__RECORDS SUPPLIED__.
********
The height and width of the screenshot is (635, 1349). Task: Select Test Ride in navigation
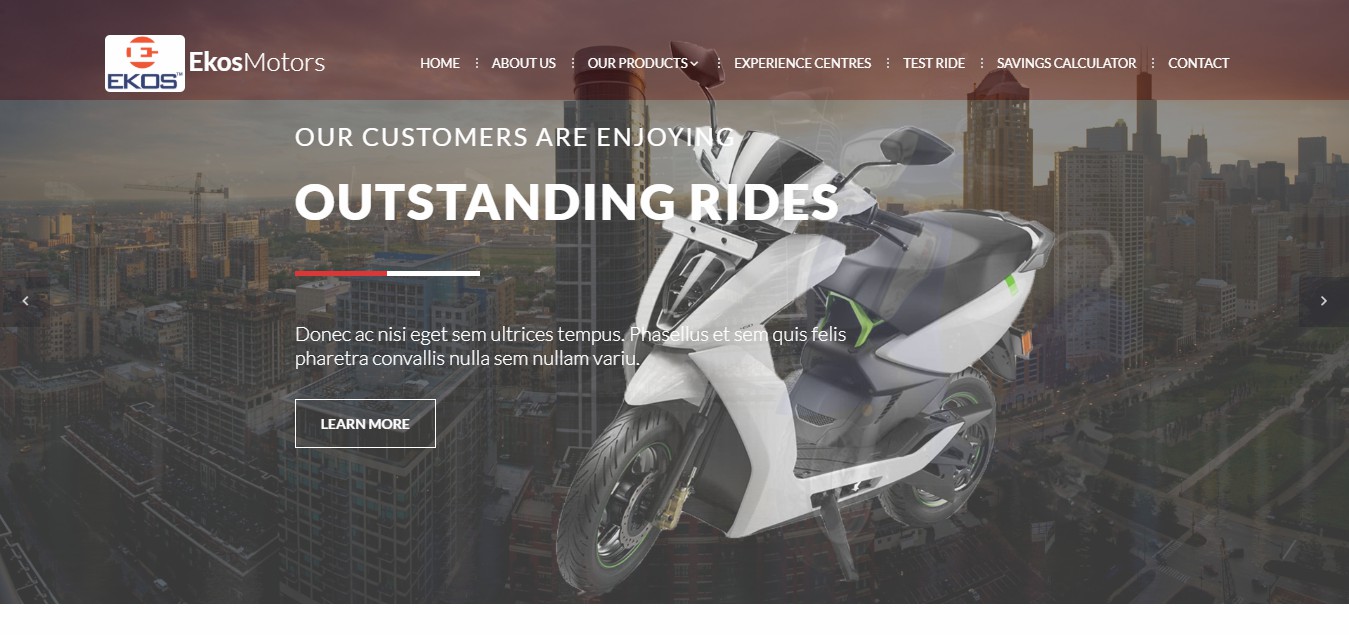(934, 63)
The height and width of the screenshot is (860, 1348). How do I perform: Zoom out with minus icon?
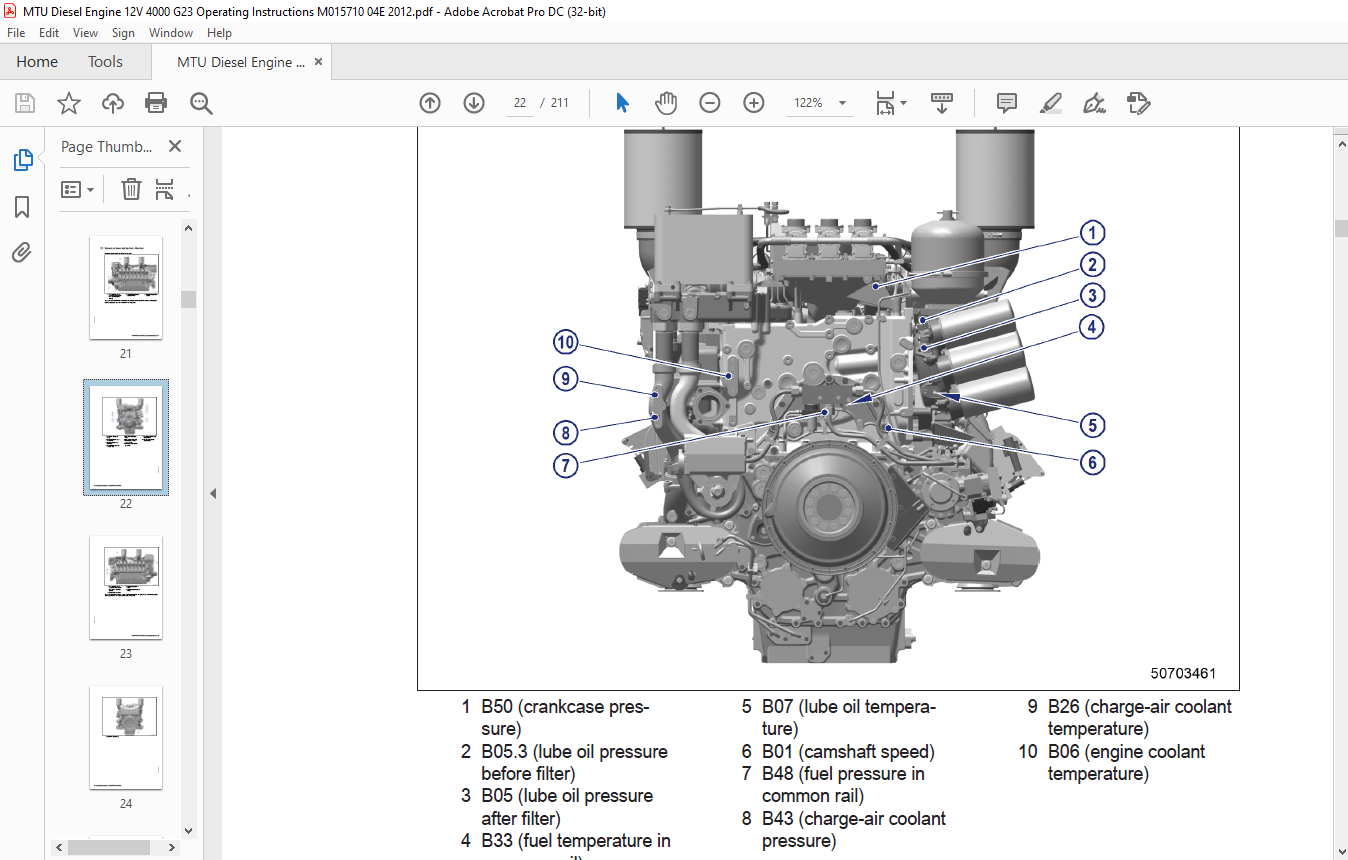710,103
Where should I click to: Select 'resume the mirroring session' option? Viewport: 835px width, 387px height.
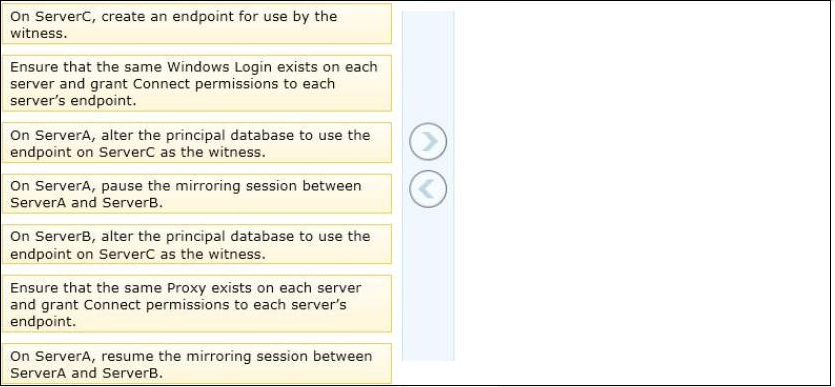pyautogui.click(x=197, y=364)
********
__PROBLEM DESCRIPTION__. Working from the records above, reproduce exactly the lines from the one with "The height and width of the screenshot is (860, 1348)." through the last line, without the pictures.

__WRITTEN RESPONSE__.
The height and width of the screenshot is (860, 1348). How do I perform: Zoom out with minus icon?
710,103
Where should I click to: Select 'resume the mirroring session' option? Viewport: 835px width, 387px height.
pyautogui.click(x=197, y=364)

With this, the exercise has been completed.